Weight Training Routines: What You Need to Know About Lifting

What’s good and what’s bad when it comes to weight training routines?

It depends on your goals, and your body. There are a few things you can use as guidelines no matter what system you’re following.

But there’s a lot of misinformation out there when it comes to proper weight training routines. In the end, it comes down to working hard, eating well, and resting.

Those are the three things we emphasize on this website, and if you stick around, you’ll keep hearing them over and over again, but in different variations, of course ;).

Weight Training Exercises: The Good, The Bad & The Ugly

The best results are gotten from exercises that hurt the most. You’ll see me mentioning them a lot here on Gain Muscle Smarts.

I’m talking about squats, deadlifts, bench press, press, and row, just to name a few.You can always throw in other exercises, but the big compound lifts should be your foundation.

If you’re just starting out building muscle, you can practically do whatever you want, because your body will be so unused to the stress you’re putting it through that it will grow effortlessly.

However, after a few months, you have to get serious and learn about what weight training routines you should be using.

Characteristics of Good Weight Training Routines

There are good weight training routines, and there are bad ones. Here are a few characteristics of great weight training routines. Every one of them has about the same fundamentals in place:

1. Short & Sweet. Your training sessions should be no longer than 60 minutes. I personally prefer under 45 minutes. The reason is because after a certain time, your body starts releasing a hormone called cortisol, which is the opposite of testosterone. Cortisol eats up muscle, and we don’t want that. Train hard, train effectively, and rest.

2. Variation. If you want consistent growth, something needs to keep changing. Our bodies are extremely good at adapting. Weight training routines should always incorporate variation.
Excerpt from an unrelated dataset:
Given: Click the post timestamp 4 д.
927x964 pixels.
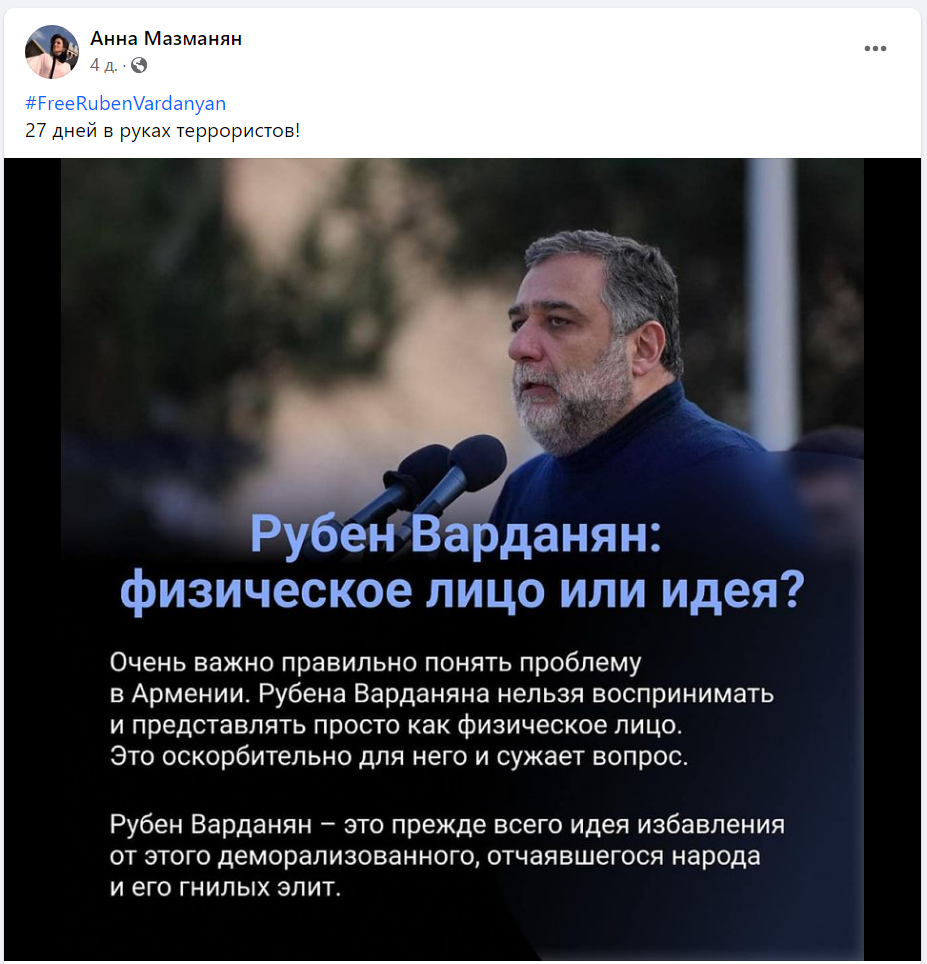Looking at the screenshot, I should coord(103,65).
This doesn’t mean you have to change things up every week, but you should keep increasing how much weight you’re lifting regularly in the short-term. In the long-term, you should switch up the way you train, how often, how hard, and for how many repetitions.

3. Overtraining. This goes hand in hand with injury prevention. You can’t go balls to the wall 5-days a week forever. You need to give your body time to rest. If you go 110% you will fry your central nervous system, which will lead to injuries, colds, fatigue, depression, insomnia, and a host of other unpleasant symptoms. Moderation is key. You can build muscle by just going to the gym 2-3 times a week, if you do it right.

4. Pleasure. It doesn’t matter what weight training routines you’re using if you don’t like what you’re doing. If going to the gym consistently means choosing a routine that isn’t the best, but that you like, then do that. It’s all too easy to get caught up in what’s “optimal” when we should be thinking about what works and what makes your body, mind, and soul happy.

How Long Should Your Training Session Be?

You are in the gym to make progress not do work for works sake.

Many magazines showcase bodybuilders spending three hours a day in the gym. That’s pure insanity for a normal human being.

Most likely, these “monsters” are using recovery enhancing drugs (i.e. steroids), eating truckloads of food, and resting well. Any natural weight lifter would burn out in a matter of weeks.

Go in the gym, bust your ass for 40-60min, go home and let the growing begin.

Variations in Weight Training Routines

Ever heard of someone saying they just can’t make progress? They’ve been in the gym for 3 years doing the same exercises and following the same system, but they just can’t grow.

That’s what blindly sticking to one system and set of exercises gets you.

You are an adaptive being; you change according to the demands placed upon you (like we talked about above).

If you do the same month after month you will be perfectly built for what you are doing. It’s practically effortless for your body, an everyday event. To make progress you must change something, throw in a monkey wrench and surprise your body.

You can change from a full body weight training routine to a split program. Bigger weights lower reps, more sets smaller weights.  Doesn’t matter, just change your routine and your body will too.

Some weight training routines have this build in, such as HST, which is why I recommend it wholeheartedly.

Overtraining and Weight Training Routines

If you train too much you will damage yourself. This is the simple truth, no way around it.

This is how things are done:

  1. You go to the gym, you do microscopic damage to your musculature by lifting weights.
  2. You rest, recover and get stronger.
  3. You go back and do it all over again.

Overtraining means that you train and do not allow enough time for recovery before you train again. When this happens a few weeks in a row you are in danger of overtraining.

Eventually you will get tendonitis, joint injuries, muscle tears and so on. Not to mention the fact that you won’t get stronger or bigger.

Using a weight training routine that allows for enough rest to grow before lifting again is critical.


What is that one magical weight training routine that will be perfect for you?

It’s the one you use regularly.

We are all unique. There is no way to design a perfect exercise program that will fit everyone everywhere all the time.

You will always be the judge taking the final decision. Use the tools you have available to you, training programs, coaches, supplements and rest. Your body and your training journal will tell you what is right for you.